- PAGE EXCERPT:
*** Begin section ***
Concrete patios and driveways, be it, liquid limestone or exposed aggregate, are renowned for their hard-wearing properties. While these types of floors exhibit durable properties, that doesn’t mean they’re impervious to stains. Over time, concrete surfaces are bound to get stained with car oil, rust, foliage stains, and all sorts of blemishes. Thankfully, you can get rid of these stains with a little bit of elbow grease and a few handy tips. If you find yourself dealing with stubborn concrete stains, these tried-and-true treatments will help eliminate those unsightly splotches and restore the look of your patio or driveway.
Oil stains leave unsightly blots on concrete floors. Once they dry up, they can be a bit difficult to remove so the best thing to do is to treat the spill as soon as possible. You can tackle these stains by blotting the oil with tissue paper and pouring clay or clumping cat litter on the residue. Leave the clay to sit for at least an hour (or overnight if the spills are extensively large) before sweeping everything up. You’ll find that most, if not all of the oil stains have been removed.
*** End section ***
- TASK LIST:
1) In the concrete stains text, swap "elbow grease" for "hard work" and write out the part starting with "Concrete patios and" and going on through "patio or driveway.".
2) Write the next part of the text on removing concrete stains, picking up right after its last sentence.

Dataset records
*** Begin section ***
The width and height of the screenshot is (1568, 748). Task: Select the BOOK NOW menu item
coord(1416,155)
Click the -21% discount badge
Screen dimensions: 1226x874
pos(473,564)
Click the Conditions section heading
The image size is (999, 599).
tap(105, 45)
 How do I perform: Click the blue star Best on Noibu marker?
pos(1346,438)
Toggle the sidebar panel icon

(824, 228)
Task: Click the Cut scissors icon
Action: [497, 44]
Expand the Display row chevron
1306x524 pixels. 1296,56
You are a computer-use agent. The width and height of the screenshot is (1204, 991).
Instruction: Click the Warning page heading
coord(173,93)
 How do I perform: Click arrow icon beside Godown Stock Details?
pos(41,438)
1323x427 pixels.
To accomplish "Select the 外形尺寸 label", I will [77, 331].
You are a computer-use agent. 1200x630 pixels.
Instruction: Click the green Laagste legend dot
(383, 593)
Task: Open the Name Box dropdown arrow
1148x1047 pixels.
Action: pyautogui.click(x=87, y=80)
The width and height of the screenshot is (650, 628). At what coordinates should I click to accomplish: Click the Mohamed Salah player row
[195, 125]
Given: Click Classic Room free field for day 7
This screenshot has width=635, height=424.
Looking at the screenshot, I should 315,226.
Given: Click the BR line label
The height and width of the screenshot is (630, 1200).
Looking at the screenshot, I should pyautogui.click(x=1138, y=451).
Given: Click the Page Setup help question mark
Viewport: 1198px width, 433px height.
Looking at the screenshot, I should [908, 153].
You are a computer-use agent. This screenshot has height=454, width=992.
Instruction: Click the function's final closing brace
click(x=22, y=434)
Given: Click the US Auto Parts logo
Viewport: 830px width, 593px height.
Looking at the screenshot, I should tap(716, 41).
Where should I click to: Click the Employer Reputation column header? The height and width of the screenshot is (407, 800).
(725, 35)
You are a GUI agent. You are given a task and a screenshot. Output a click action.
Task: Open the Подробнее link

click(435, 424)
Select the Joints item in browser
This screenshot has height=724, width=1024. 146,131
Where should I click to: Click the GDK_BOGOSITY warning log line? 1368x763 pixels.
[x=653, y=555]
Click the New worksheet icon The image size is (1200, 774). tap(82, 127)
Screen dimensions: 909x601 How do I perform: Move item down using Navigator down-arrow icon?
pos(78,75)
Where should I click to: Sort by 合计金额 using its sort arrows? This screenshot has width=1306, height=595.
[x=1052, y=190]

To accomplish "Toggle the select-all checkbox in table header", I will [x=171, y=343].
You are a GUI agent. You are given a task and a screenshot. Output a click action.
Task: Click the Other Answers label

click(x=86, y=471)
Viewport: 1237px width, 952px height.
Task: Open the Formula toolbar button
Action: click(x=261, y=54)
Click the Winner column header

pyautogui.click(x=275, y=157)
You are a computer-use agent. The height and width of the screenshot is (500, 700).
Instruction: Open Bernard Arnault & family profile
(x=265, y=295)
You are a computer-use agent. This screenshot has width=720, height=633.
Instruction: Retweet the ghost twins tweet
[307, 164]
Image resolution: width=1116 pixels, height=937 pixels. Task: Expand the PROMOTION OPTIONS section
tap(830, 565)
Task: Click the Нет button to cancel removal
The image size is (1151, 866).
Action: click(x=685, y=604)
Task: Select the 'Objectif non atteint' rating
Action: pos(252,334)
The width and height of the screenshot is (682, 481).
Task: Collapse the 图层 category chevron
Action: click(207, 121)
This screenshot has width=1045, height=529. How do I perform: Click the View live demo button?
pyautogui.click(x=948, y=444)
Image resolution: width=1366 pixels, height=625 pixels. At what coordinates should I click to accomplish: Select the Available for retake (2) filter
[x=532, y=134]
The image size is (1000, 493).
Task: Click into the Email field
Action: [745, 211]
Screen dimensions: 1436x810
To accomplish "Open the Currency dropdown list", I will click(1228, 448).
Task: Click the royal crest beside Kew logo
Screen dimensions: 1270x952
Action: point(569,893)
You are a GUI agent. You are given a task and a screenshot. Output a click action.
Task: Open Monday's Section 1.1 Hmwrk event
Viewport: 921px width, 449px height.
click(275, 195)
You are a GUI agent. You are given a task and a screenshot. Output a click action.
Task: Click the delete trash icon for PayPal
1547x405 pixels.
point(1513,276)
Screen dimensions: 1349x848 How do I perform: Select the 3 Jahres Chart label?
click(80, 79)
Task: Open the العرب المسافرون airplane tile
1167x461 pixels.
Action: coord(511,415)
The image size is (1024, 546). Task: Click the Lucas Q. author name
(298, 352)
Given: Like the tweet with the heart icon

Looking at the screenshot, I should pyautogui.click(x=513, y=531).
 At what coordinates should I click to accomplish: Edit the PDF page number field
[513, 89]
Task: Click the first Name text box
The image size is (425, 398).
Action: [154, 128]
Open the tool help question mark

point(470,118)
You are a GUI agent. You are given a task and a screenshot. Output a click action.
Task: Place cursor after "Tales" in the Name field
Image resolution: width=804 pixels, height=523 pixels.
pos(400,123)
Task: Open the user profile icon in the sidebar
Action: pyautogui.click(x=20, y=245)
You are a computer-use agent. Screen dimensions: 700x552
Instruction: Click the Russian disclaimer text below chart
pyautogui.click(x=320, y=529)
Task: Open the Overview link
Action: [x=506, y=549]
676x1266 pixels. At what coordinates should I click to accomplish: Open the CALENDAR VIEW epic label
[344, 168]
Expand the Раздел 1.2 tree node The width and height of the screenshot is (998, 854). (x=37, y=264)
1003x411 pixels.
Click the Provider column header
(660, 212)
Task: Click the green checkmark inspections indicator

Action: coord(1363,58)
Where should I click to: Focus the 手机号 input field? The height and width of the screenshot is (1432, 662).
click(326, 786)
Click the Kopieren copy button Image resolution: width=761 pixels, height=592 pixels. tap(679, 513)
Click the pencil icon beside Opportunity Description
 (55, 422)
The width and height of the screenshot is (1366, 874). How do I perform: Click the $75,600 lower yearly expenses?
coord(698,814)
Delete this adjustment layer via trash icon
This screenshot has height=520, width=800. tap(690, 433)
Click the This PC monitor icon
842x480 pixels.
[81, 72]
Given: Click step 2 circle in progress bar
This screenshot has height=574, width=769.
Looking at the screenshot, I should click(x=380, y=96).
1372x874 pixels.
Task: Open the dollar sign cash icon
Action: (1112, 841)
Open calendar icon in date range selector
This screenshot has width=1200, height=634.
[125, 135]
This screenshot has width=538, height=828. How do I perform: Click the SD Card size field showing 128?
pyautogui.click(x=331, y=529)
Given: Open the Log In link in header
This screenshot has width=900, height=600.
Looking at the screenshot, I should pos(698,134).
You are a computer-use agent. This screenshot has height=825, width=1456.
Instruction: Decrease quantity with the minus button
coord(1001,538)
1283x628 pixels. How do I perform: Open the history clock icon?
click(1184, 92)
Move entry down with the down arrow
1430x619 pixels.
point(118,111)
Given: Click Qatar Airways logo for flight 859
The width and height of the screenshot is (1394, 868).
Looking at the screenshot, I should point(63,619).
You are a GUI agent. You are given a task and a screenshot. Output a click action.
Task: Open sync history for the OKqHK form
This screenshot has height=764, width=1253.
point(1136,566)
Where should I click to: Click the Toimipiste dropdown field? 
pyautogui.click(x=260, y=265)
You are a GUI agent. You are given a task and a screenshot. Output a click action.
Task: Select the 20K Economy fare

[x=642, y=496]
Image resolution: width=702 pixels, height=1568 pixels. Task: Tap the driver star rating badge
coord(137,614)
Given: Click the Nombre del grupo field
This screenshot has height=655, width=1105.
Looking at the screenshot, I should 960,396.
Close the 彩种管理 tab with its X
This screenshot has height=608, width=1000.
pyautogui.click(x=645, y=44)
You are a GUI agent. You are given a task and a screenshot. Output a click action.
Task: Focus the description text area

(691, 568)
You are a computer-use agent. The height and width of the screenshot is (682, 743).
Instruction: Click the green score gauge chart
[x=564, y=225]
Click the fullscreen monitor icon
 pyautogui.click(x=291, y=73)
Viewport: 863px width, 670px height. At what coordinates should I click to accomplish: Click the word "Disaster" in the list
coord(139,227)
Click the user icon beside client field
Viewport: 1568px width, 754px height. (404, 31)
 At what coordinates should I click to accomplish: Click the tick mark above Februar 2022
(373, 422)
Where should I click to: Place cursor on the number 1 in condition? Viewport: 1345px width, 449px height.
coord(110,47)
*** End section ***
- EXERCISE RESULTS:
1)
Concrete patios and driveways, be it, liquid limestone or exposed aggregate, are renowned for their hard-wearing properties. While these types of floors exhibit durable properties, that doesn’t mean they’re impervious to stains. Over time, concrete surfaces are bound to get stained with car oil, rust, foliage stains, and all sorts of blemishes. Thankfully, you can get rid of these stains with a little bit of hard work and a few handy tips. If you find yourself dealing with stubborn concrete stains, these tried-and-true treatments will help eliminate those unsightly splotches and restore the look of your patio or driveway.

2)
Use a laundry detergent and a gentle cleaning brush to remove any remaining vestiges of the oil stain before washing it off with a pressure washer..
While removing paint stains can prove quite challenging, the last thing you want is to let it dry and turn your concrete into a colourful mess. Don a pair of rubber gloves and an eye protection before pouring a mixture of trisodium phosphate (TSP) and a gallon of hot water onto the blemish. Let the solution sit for at least 30 minutes before scrubbing the stain with a stiff nylon brush. Rinse afterwards with a pressure washer until all of the paint comes off.
For older paint stains, you’ll need to use a chemical paint stripper. This requires wearing goggles, chemical-resistant gloves, a dust mask, or a respirator. If you’re relatively inexperienced in using paint strippers, we recommend contacting a professional to remove dried-up paint stains as this is the safest and most effective method possible.
Rusty tools, plant pots, and outdoor furniture can transfer that ugly orange tinge onto your concrete floors. Rust stains that are quite fresh can be treated with plain old white vinegar. Just pour the vinegar directly onto the blemish and let it soak for 10-15 minutes. Use a stiff nylon brush to scrub the stain and it should come off slowly. Rinse afterwards and repeat the process until the concrete comes out spotless.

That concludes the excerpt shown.